Results of the first phase revealed that Unit 2 and 3 each had a loss equivalent of 14.2 MW and Unit 1 of 8.4 MW. Table 1 is a summary of the MW losses for individual valves at Moneypoint.
During the Unit 2 outage in May 2000, the following valves were replaced with fluid velocity control technology valves:
- The 12-inch startup valve.
- Three 6-inch emergency heater drain valves.
- Three 2-inch main steam drain valves.
To evaluate the success of the upgrade, the temperatures near the valves were recorded before and after valve replacement. Table 2 clearly shows that after installation of the new valves, the temperatures upstream and downstream of the valves dropped dramatically. This is a good indication that the valves were not leaking. After six months of operation, there were still no significant temperature changes.

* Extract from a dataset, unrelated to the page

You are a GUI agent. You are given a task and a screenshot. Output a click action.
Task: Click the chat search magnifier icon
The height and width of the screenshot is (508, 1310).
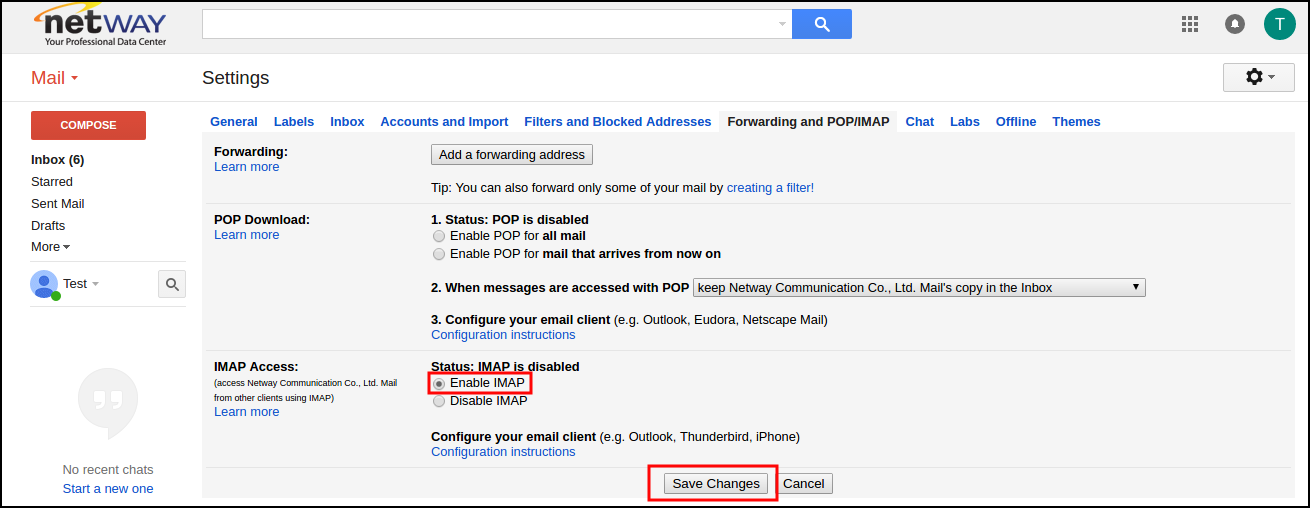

According to Mick Roche, Outage Manager for Moneypoint Unit 2, the gain in Unit 2 performance attributable to valve changes was estimated at 7.4 MW. Plans are now underway to upgrade the severe service valves on the other two units.
Not only have the new valves replaced the lost MW, they have also reduced startup problems. Before the installation of new drain valves, damage sometimes occurred to the drain line elbows during unit startup, which then required the startup to be aborted. When this happened, it typically took a minimum of one day to repair the damage and get the unit back on-line. Now, with reduced fluid velocity within the drain lines from the installation of the new valves, this problem has been eliminated.